# [WHAT THE EXERCISE ASKS]
Switch "screenshot" to "screen capture" in the lines running from the one holding "Identify the location" through the last line, inclusive. Give those lines again with nothing else changed, and leave the pictures out.

# [EXCERPTED DATA]
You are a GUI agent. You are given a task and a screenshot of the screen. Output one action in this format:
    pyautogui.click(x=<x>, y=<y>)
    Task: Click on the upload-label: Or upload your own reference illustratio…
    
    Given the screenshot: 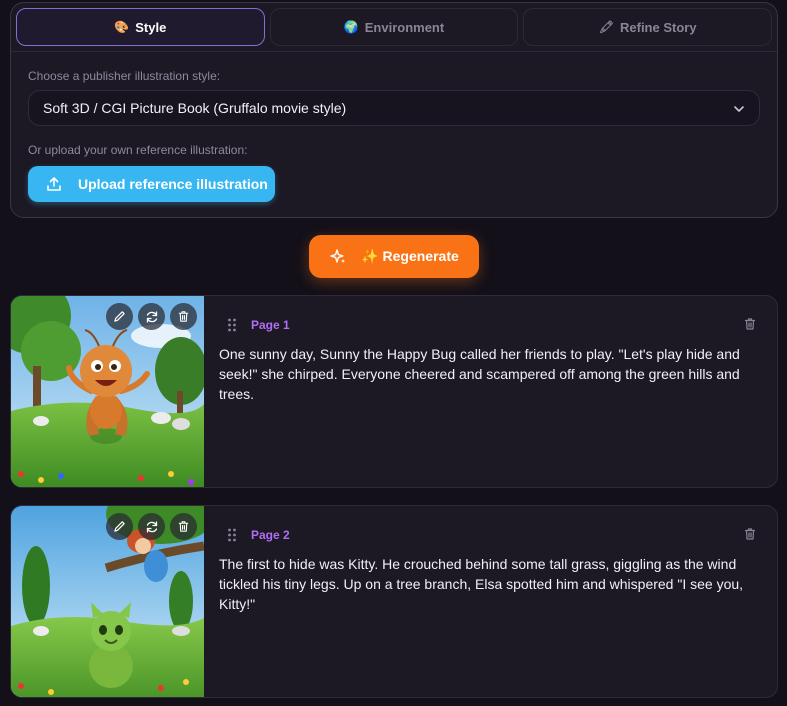 What is the action you would take?
    pyautogui.click(x=138, y=150)
    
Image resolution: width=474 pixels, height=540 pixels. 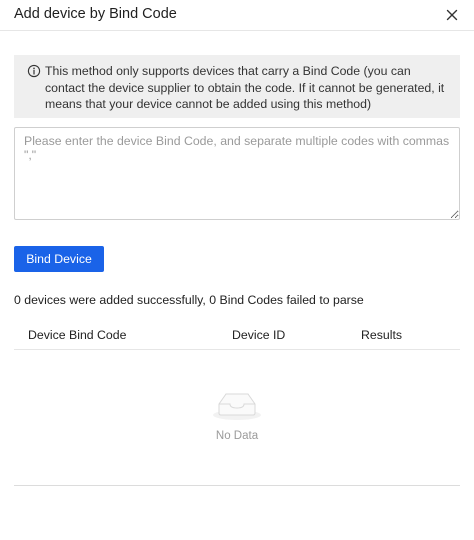 What do you see at coordinates (59, 259) in the screenshot?
I see `bind-device-button: Bind Device` at bounding box center [59, 259].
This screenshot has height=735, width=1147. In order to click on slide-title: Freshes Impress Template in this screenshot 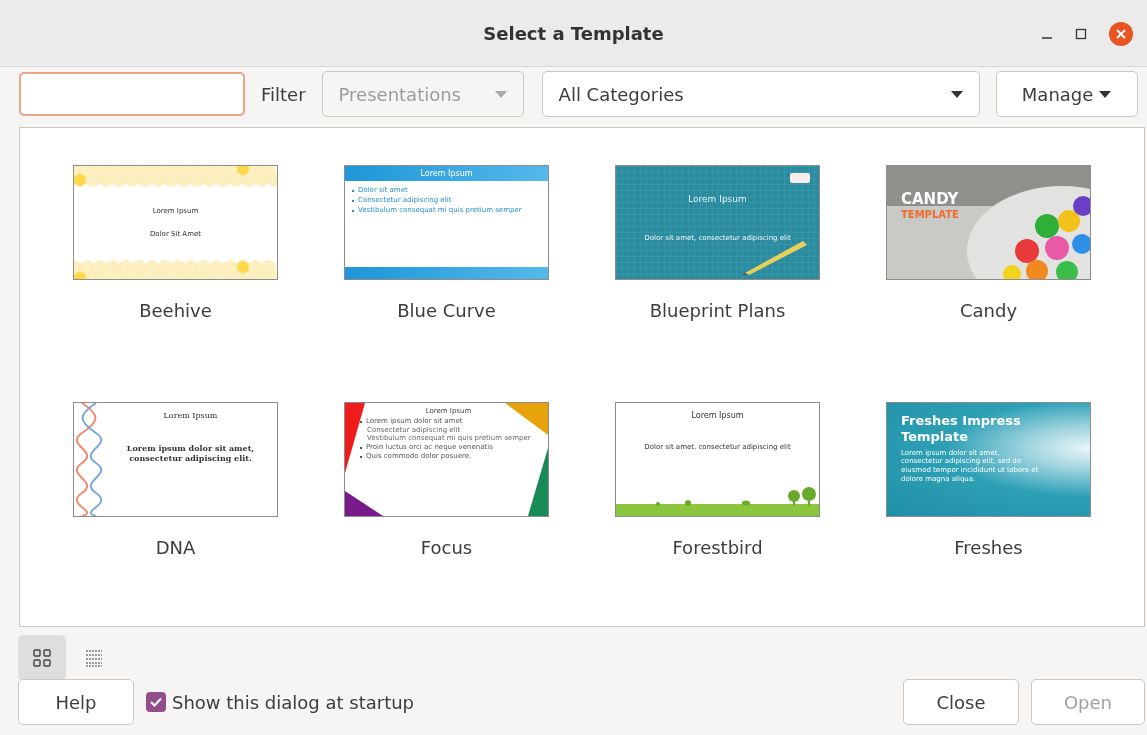, I will do `click(962, 430)`.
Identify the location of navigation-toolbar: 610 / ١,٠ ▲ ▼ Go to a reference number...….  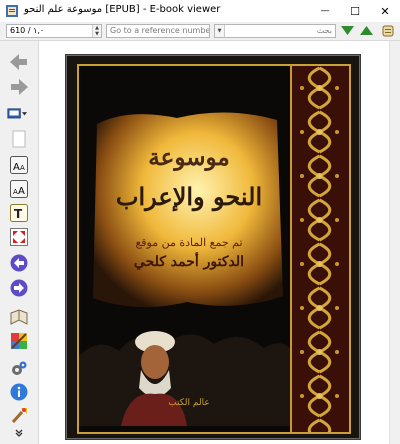
(200, 32).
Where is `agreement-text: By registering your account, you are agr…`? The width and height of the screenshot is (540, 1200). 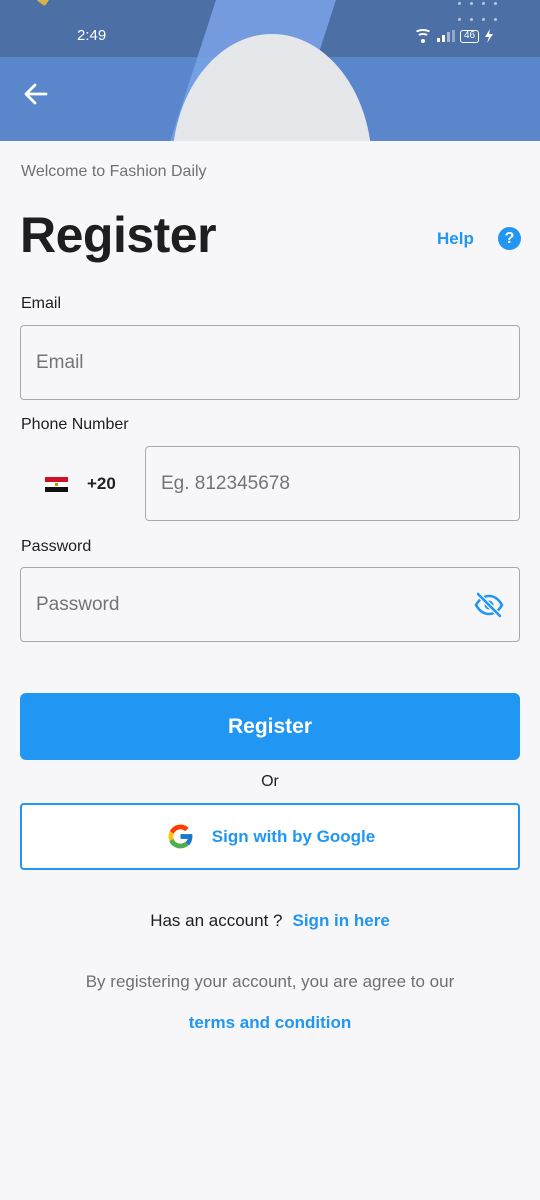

# [RESULT]
Identify the location of navigation-toolbar: 610 / ١,٠ ▲ ▼ Go to a reference number...….  
(200, 32).
Where is `agreement-text: By registering your account, you are agr…`? The width and height of the screen capture is (540, 1200). 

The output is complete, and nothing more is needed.